## Okuma parçası
Bodrum dünyanın en cazip tatil rotalarından biri. Ama kabul edelim bir Corte d'Azur de değil!
Biraz sert oldu girişim kabul ediyorum ama sözüm dünya standartlarındaki otellerimize, restoranlarımıza ya da marinalarımıza değil. Sözüm standartsızlığa.
Dünyanın her yerinde lüks tatil denince belli tatil rotaları akla gelir ve bu rotalar en az 50 yıldır bu unvana sahiptir. Bizim Bodrum'umuz son beş yılda bu mertebeye erişti! O yatırımlar yapıldı, dünyaca ünlü otel grupları geldi, lüks moda markalarının kadrajına girdi.
Durum böyleyken Bodrum'daki her otel, her restoran kendini bu lüks rüyasına kaptırdı, olmadığı bir şeymiş gibi davranmaya başladı.
Bodrum'da belli markalar, oteller, restoranlar verdikleri hizmet nedeniyle lüks klasmanında ve 'parası olanın' gidebileceği yerler. Herkesin oralarda olamaması gayet normal ve bu dünyada da böyle...
İki hafta önce işletmeci Tayfun Topal benim haberimde ne demişti?
"Bazı yerlerde lahmacuna 700 lira (30 Euro) vermek statü göstergesi. Yani sen orada lahmacuna değil, mekana veriyorsun o parayı, etrafına 'Bak ben nerelerde tatil yapıyorum' diyorsun, görünüyorsun, görüyorsun."
Patetik bir anlayış bana göre. Bu durumun çok garip bir kültürü işaret ettiğini düşünmekle birlikte anlayabiliyorum. Tercih diyorum.
Yani kişi kendisini parasıyla tamam hissediyorsa, bunun dışında varlığına dair çevresine sunabilecek bir şeyi yoksa, yesin o lahmacunu, afiyet olsun.
Gitsin o mekanlara, bassın parayı.
Ama kusura bakmayın tatil bundan ibaret değil. Normal tatil anlayışında olan birçok insan var. Ve eğer sen Türkiye'deki özellikle Bodrum'u bununla tanımlarsan sıkıntı büyük.

## Gösterilen veriler
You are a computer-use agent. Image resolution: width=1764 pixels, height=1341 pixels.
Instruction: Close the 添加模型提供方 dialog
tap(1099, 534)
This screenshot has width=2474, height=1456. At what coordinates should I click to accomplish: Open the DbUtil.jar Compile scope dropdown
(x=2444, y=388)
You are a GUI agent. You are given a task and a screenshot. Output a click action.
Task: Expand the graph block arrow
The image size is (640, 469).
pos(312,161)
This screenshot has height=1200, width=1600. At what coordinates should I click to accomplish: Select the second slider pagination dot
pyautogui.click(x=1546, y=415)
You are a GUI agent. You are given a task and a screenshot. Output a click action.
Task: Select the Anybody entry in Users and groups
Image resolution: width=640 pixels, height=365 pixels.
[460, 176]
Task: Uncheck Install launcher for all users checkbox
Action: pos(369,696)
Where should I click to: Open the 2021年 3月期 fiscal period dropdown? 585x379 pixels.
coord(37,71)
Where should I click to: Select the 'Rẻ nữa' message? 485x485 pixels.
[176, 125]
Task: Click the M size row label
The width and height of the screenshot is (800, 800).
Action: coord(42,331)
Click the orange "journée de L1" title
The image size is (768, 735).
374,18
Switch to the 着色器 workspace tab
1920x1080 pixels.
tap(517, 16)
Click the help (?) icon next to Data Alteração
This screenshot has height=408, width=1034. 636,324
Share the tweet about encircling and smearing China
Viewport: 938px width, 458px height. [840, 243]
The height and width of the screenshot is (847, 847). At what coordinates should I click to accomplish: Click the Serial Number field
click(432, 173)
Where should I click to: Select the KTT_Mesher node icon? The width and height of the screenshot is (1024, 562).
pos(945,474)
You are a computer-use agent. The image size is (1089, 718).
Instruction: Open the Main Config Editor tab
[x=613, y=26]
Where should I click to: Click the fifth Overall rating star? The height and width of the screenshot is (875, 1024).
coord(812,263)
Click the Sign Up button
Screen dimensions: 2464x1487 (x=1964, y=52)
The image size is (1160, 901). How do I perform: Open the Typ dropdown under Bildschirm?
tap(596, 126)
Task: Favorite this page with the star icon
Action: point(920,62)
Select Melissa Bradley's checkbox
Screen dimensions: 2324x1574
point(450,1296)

## Verilen görev
Okuma parçasında "Dünyanın her yerinde lüks tatil denince" diye başlayan paragrafı, ana bilgilerini koruyarak madde madde yeniden yazın.

## Görevin çıktısı
- Dünyada lüks tatil denince akla belli rotalar gelir ve bu rotalar en az 50 yıldır bu unvanı taşır.
- Bodrum bu mertebeye son beş yılda erişti.
- Bu süreçte yatırımlar yapıldı ve dünyaca ünlü otel grupları geldi.
- Bodrum, lüks moda markalarının kadrajına girdi.